Нобелевский лауреат как агент влияния: неожиданное следствие советского запрета «Доктора Живаго»
66 лет назад в подмосковном Переделкино умирал человек. Рак лёгких. Из окна — берёзы, серое небо, ничем не примечательный советский пейзаж. Рядом дежурила Ольга Ивинская — женщина, которую арестовывали вместо него, когда власти не решались взяться за него самого. Соседи-писатели, большинство из которых только что подписали коллективное письмо с требованием выдворить его из страны, ходили мимо дачи и старательно смотрели в другую сторону. Борис Леонидович Пастернак умирал именно так, как — если честно — и жил: в мучительной, неловкой, абсолютно нелепой ситуации, которую сам же себе и устроил.
Не потому что был жертвой. Он не был. Пастернак был человеком, который упорно делал то, что считал нужным, в эпоху, когда за это прилично платили. Не деньгами.
Рукопись «Доктора Живаго» он передал итальянскому издателю Джанджакомо Фельтринелли в 1956 году — через связного, почти подпольно, в самый разгар хрущёвской оттепели, когда казалось, что всё вот-вот станет можно. Не стало. Советские чиновники слали Фельтринелли письма с требованием вернуть рукопись. Фельтринелли — убеждённый коммунист и при этом человек с принципами — прочитал эти письма, аккуратно положил в папку и издал роман в Милане в 1957 году. Итальянцы раскупили тираж быстрее, чем Москва успела как следует возмутиться.

◆ УКАЗАНИЕ 1:
Ответьте по статье о Пастернаке:
(a) От какой болезни умирал Пастернак?
(b) Кому и в каком году он передал рукопись «Доктора Живаго»?
(c) Где и когда роман был издан?
◆ УКАЗАНИЕ 2: Скопируйте без изменений фрагмент статьи о Пастернаке от слов «Нобелевский лауреат как» до слов «платили. Не деньгами.».
Данные ниже — самостоятельный материал, не связанный со статьёй о Пастернаке.

◆ БЛОК ДАННЫХ:
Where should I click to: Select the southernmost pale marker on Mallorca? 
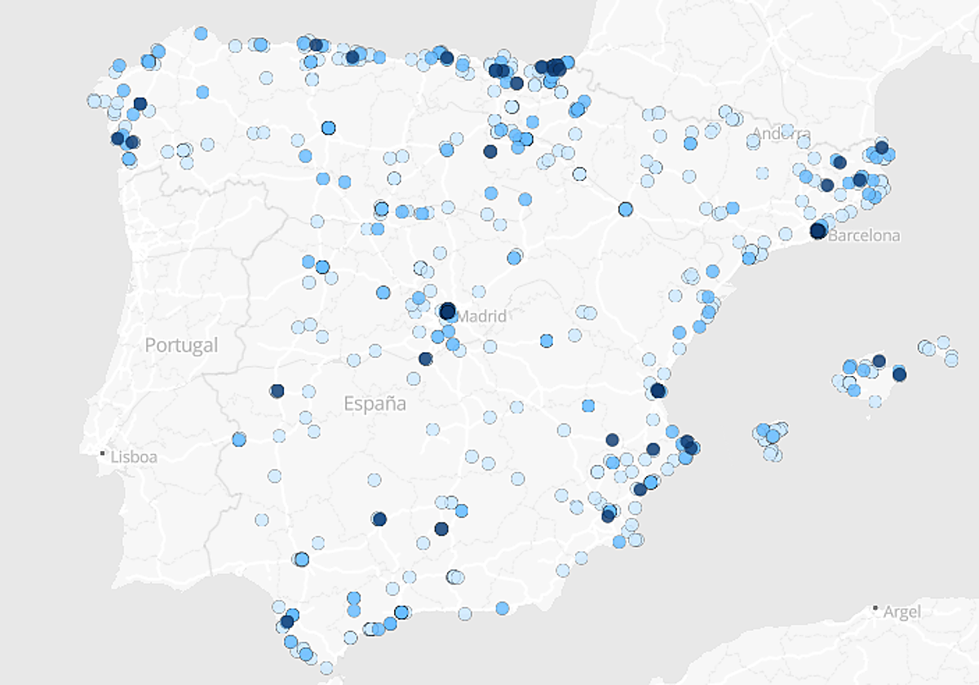tap(875, 401)
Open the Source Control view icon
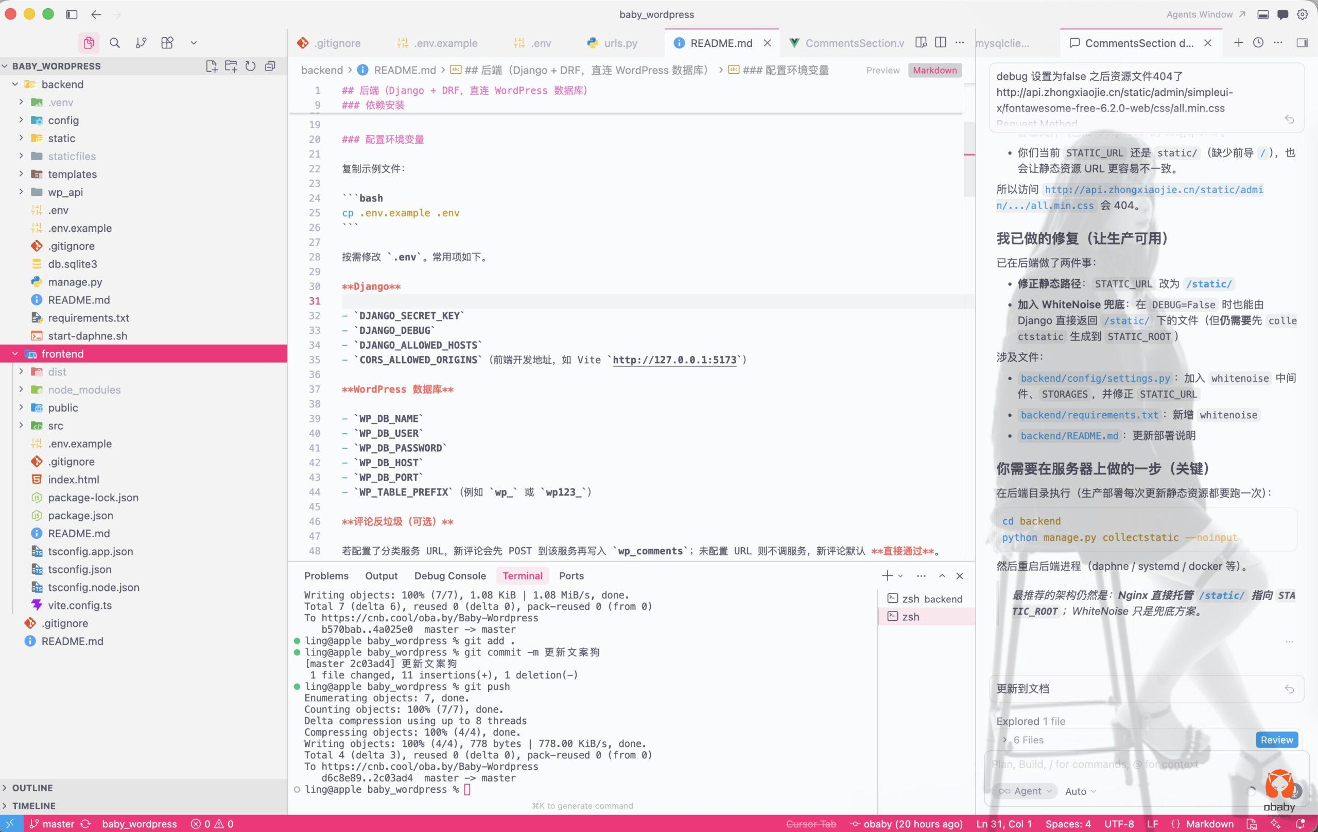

◆ РЕШЕНИЕ 1:
(a) От рака лёгких.
(b) Итальянскому издателю Джанджакомо Фельтринелли, в 1956 году.
(c) В Милане, в 1957 году.

◆ РЕШЕНИЕ 2:
Нобелевский лауреат как агент влияния: неожиданное следствие советского запрета «Доктора Живаго»
66 лет назад в подмосковном Переделкино умирал человек. Рак лёгких. Из окна — берёзы, серое небо, ничем не примечательный советский пейзаж. Рядом дежурила Ольга Ивинская — женщина, которую арестовывали вместо него, когда власти не решались взяться за него самого. Соседи-писатели, большинство из которых только что подписали коллективное письмо с требованием выдворить его из страны, ходили мимо дачи и старательно смотрели в другую сторону. Борис Леонидович Пастернак умирал именно так, как — если честно — и жил: в мучительной, неловкой, абсолютно нелепой ситуации, которую сам же себе и устроил.
Не потому что был жертвой. Он не был. Пастернак был человеком, который упорно делал то, что считал нужным, в эпоху, когда за это прилично платили. Не деньгами.